Niyetli filmlerden. Din tekelciliğini baştan reddeden görüşün, varmak istediği noktaya yine dini kullanarak gittiği hikayelerden biri. Ama konusu, hızla pozitif ayrımcılık sınırları arasına yaklaşan eşcinsellik olunca, filme höt zöt diyemiyorsunuz kolaylıkla.

Gerçek hayattan uyarlama bir Tv filmi olduğundan beklentiler düşük olmalı. Sigourney Weaver dışındaki oyuncuların performansına nedense ısınamadım. Müziklerin geçişlerinde hep bir aksaklık vardı.

Bu teknik konuların yanında, oldukça duygusal bir film. İzleyip de etkilenmeyecek insan azdır sanıyorum.

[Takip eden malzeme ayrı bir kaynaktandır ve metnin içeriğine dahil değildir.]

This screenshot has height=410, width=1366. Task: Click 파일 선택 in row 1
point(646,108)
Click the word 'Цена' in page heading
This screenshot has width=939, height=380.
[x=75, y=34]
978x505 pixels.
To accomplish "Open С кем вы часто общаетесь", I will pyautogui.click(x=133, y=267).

Prayers for Bobby (2009); 6 / 10



Filmle herhangi bir mazimiz yok. Ondan mıdır bilmiyorum, üzerine fazla bir şey söylenmesi gereken bir yapım gibi gelmedi.

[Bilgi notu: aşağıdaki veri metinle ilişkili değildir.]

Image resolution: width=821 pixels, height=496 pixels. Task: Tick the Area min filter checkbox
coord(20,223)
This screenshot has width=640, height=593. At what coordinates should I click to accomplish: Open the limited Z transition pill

Devamlı, zamanın ötesinde bir film, yorumları duymuşumdur Grease için. Lakin tek özelliği bu ise, o zamanlar önemli olabilir ama şuan için pek de önemi yok sanıyorum. Dönem gençliğini yansıtması çok başarılı, müzikleri güzel, danslar başarılı. O kadar...

John Travolta'nun izlediğim en genç hali sanıyorum. İyi ki gençlik filmleriyle tanımamışım diyelim şimdilik :)

Grease (1978); 5 / 10

3 yorum:

  1. Daha şimdiden kaç film eklettin listeye haberin var mı senin :)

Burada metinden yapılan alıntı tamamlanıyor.